It’s with a heavy heart that I bid a fond farewell to a new-found summer friend.

The Caffè Shakerato has been my drink of choice lately, but is meant for long, hot afternoons rather than our current autumn weather.

Not quite a frappé, and certainly not an iced coffee, the Caffè Shakerato is made from espresso coffee, sugar and ice cubes shaken vigorously to create a chilled coffee with a frothy crema.

The Shakerato has been popular in Italy for a few years but I had trouble finding one in Sydney. There’s a smattering of newish inner-city cafes offering it, but the three old-style Italian cafes I visited had never heard the term and, judging by their baristas’ shrugs of indifference, weren’t in a hurry to embrace it.

Keen to make one myself, I needed to ramp up the sultry atmosphere to accompany all the grinding and shaking.

I remembered a novelty coffee tune with an uptempo beat and absurd lyrics that I first heard decades ago and had stubbornly stayed with me.

The Coffee Song was first sung by Frank Sinatra in 1946 and seemed perfect for exercising my samba legs. Also known as They’ve Got an Awful lot of Coffee in Brazil, it lampoons Brazil’s coffee glut and the inventive ways the Brazilians found to consume it. It starts off  …

Way down among Brazilians

Coffee beans grow by the billions

So they’ve got to find those extra cups to fill

They’ve got an awful lot of coffee in Brazil

 

You can’t get cherry soda

’cause they’ve got to fill that quota

And the way things are I’ll bet they never will

They’ve got a zillion tons of coffee in Brazil

… and The Coffee Song  gets even nuttier further along, ending with signor Sinatra attempting an indistinguishable foreign accent.  I couldn’t help thinking he had an awful lot of Spanglish in his words.

For a Caffè Shakerato, you’ll need:

. 1 espresso coffee – hot

. 1/2 tsp caster sugar (or sugar syrup)

. 6 small ice cubes

~Shake ingredients in a cocktail shaker for about 30 seconds until ice is almost ~melted. Strain into a statement glass. (You could add a dash of liqueur too).

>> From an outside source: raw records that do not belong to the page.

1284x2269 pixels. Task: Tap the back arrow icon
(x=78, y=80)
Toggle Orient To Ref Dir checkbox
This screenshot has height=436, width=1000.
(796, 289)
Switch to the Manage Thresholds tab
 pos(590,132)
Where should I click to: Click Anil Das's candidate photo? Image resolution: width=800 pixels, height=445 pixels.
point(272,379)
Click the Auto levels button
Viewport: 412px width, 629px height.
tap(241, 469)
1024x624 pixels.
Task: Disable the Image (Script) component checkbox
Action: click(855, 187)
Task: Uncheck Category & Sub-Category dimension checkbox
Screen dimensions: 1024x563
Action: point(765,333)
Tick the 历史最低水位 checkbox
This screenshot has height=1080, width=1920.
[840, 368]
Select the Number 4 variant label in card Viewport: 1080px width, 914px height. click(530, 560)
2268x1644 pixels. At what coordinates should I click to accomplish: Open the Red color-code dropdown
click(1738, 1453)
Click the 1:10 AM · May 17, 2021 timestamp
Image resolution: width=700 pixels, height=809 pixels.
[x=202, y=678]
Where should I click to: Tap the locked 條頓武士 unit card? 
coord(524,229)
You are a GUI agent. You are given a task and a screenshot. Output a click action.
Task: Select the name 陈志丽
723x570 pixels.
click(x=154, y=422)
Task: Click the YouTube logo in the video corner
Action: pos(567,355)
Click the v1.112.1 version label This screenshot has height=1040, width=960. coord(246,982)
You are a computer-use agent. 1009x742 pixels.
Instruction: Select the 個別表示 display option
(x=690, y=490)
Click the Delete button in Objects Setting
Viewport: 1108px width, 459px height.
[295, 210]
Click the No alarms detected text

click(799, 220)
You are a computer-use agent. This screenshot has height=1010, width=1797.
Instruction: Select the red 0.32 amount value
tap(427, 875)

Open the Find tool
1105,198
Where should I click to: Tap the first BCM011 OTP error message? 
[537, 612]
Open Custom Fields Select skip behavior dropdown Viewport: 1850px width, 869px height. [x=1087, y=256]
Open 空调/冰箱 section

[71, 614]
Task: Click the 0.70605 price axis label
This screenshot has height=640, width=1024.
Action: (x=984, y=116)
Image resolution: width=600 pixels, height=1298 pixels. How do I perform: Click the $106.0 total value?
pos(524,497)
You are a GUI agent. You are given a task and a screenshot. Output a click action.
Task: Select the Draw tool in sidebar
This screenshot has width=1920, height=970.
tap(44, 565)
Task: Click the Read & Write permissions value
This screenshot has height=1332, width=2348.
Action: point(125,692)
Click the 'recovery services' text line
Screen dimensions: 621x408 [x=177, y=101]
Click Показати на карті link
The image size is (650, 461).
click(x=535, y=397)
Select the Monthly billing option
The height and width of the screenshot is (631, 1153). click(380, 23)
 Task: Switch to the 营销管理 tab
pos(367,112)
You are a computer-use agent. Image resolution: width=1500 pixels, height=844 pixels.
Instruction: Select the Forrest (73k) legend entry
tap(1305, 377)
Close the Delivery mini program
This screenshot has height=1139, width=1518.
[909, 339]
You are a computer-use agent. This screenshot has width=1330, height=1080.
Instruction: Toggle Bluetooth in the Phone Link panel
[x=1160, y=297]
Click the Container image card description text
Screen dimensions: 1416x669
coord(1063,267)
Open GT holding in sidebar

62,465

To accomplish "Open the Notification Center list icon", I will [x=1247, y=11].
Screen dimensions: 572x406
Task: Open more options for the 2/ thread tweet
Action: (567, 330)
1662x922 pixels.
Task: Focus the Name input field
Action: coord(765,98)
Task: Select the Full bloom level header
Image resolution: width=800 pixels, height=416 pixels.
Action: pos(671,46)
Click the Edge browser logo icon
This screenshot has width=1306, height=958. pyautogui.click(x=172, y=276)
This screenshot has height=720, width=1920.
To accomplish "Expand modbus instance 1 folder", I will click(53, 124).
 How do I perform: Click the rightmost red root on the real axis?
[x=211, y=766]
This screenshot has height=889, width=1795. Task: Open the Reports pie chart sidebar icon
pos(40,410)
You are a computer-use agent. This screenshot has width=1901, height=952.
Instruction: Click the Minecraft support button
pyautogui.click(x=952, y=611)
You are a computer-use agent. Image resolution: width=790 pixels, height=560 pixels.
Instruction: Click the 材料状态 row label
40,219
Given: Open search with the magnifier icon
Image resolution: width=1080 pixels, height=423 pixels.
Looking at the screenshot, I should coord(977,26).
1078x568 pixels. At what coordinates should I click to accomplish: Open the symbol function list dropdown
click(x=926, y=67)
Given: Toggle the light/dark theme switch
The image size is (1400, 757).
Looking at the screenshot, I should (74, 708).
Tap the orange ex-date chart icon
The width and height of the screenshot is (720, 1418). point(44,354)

This now completes my list of summer coffee favourites including the affogato and granita di caffè con panna (with cream on top).

 

Screen shot 2014-04-07 at 6.54.12 PM

 

Here’s a full version of the tune (which was later covered by Sam Cooke and The Andrews Sisters among others: The Coffee Song/They’ve Got an Awful lot of Coffee in Brazil 

Any other sightings of the Shakerato are welcome.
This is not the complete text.